EXTRACT:
=======
The Tiny Toon Adventures cartoon was created by Tom Ruegger.  Both Warner Bros. Animation and Amblin Entertainment collaborated on the show.  Amblin Entertainment was founded by Steven Spielberg, so that’s why you often see “Steven Spielberg Presents” on the show’s title screen.  The show ran for 3 seasons and 98 episodes between September 1990 and December 1992.  The first two seasons were in syndication and the third and final season aired on Fox.  There were also three specials produced.  The show eventually stopped production to make way for Animaniacs, however re-runs continued through syndication regularly through around 2005.  The show was also a critical success, winning 7 daytime Emmy awards.

There are about 20 or so Tiny Toon Adventures video games released between 1991 and 2002.  Konami developed all of the Tiny Toon games except for one between 1991 and 1994.  (They published the other one.)  Konami was one of the most prolific developers in both quality and quantity, so this series was in good hands.  There were three NES Tiny Toon Adventures games: Tiny Toon Adventures, Tiny Toon Adventures 2: Trouble in Wackyland, and Tiny Toon Adventures Cartoon Workshop.  Tiny Toon Adventures released in both North America and Japan in December 1991, while the European release was delayed until October 1992.  It was the first console game based on Tiny Toon Adventures.

High jumps are shocking.

The story is your simple guy kidnaps girl plot.  Montana Max, one of the villains of the show, is upset because Buster Bunny wins the award for Best Student Film at the Acme Acres Animation Festival.  So, in a fit of jealous rage, Montana Max has Babs Bunny kidnapped while on her way over to Buster’s house to celebrate his win.  Now, Babs and Buster are not related, just friends, so this particular version of this old story trope seems extremely lazy to me.  Anyway, Buster Bunny, along with help from Plucky Duck, Dizzy Devil, and Furrball, set out on a journey to save Babs.  There are six stages in this game you will have to complete to beat the game.
=======
DIRECTION 1: Return the entries below unchanged, from the line containing "You are a GUI" through the final line of the entries.
=======
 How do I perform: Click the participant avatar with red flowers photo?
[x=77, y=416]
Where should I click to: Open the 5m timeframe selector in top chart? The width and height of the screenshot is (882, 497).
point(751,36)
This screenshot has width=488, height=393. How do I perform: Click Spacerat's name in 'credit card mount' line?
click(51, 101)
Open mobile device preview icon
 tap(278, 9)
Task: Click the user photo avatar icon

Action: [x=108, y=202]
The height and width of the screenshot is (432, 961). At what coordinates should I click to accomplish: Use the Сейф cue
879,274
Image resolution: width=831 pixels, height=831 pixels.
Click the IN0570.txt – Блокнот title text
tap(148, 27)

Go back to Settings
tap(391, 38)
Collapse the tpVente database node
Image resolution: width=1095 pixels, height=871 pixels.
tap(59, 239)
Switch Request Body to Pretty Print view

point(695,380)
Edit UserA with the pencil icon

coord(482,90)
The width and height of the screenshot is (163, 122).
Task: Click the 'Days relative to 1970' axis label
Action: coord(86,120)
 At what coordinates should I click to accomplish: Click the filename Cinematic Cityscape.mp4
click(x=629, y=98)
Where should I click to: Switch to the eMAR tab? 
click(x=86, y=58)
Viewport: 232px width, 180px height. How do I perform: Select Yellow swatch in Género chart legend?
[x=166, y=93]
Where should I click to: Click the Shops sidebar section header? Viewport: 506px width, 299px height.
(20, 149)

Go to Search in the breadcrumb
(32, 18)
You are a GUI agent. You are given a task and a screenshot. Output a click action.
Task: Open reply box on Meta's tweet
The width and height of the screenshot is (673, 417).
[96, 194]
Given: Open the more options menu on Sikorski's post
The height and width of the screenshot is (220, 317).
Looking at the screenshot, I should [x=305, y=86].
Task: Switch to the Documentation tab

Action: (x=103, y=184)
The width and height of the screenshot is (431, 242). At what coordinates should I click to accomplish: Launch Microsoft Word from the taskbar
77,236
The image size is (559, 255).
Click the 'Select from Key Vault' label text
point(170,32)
=======
DIRECTION 2: Retype the Tiny Toon Adventures passage above word for word.

REPLY 1:
You are a GUI agent. You are given a task and a screenshot. Output a click action.
Task: Open reply box on Meta's tweet
The width and height of the screenshot is (673, 417).
[96, 194]
Given: Open the more options menu on Sikorski's post
The height and width of the screenshot is (220, 317).
Looking at the screenshot, I should [x=305, y=86].
Task: Switch to the Documentation tab

Action: (x=103, y=184)
The width and height of the screenshot is (431, 242). At what coordinates should I click to accomplish: Launch Microsoft Word from the taskbar
77,236
The image size is (559, 255).
Click the 'Select from Key Vault' label text
point(170,32)

REPLY 2:
The Tiny Toon Adventures cartoon was created by Tom Ruegger.  Both Warner Bros. Animation and Amblin Entertainment collaborated on the show.  Amblin Entertainment was founded by Steven Spielberg, so that’s why you often see “Steven Spielberg Presents” on the show’s title screen.  The show ran for 3 seasons and 98 episodes between September 1990 and December 1992.  The first two seasons were in syndication and the third and final season aired on Fox.  There were also three specials produced.  The show eventually stopped production to make way for Animaniacs, however re-runs continued through syndication regularly through around 2005.  The show was also a critical success, winning 7 daytime Emmy awards.

There are about 20 or so Tiny Toon Adventures video games released between 1991 and 2002.  Konami developed all of the Tiny Toon games except for one between 1991 and 1994.  (They published the other one.)  Konami was one of the most prolific developers in both quality and quantity, so this series was in good hands.  There were three NES Tiny Toon Adventures games: Tiny Toon Adventures, Tiny Toon Adventures 2: Trouble in Wackyland, and Tiny Toon Adventures Cartoon Workshop.  Tiny Toon Adventures released in both North America and Japan in December 1991, while the European release was delayed until October 1992.  It was the first console game based on Tiny Toon Adventures.

High jumps are shocking.

The story is your simple guy kidnaps girl plot.  Montana Max, one of the villains of the show, is upset because Buster Bunny wins the award for Best Student Film at the Acme Acres Animation Festival.  So, in a fit of jealous rage, Montana Max has Babs Bunny kidnapped while on her way over to Buster’s house to celebrate his win.  Now, Babs and Buster are not related, just friends, so this particular version of this old story trope seems extremely lazy to me.  Anyway, Buster Bunny, along with help from Plucky Duck, Dizzy Devil, and Furrball, set out on a journey to save Babs.  There are six stages in this game you will have to complete to beat the game.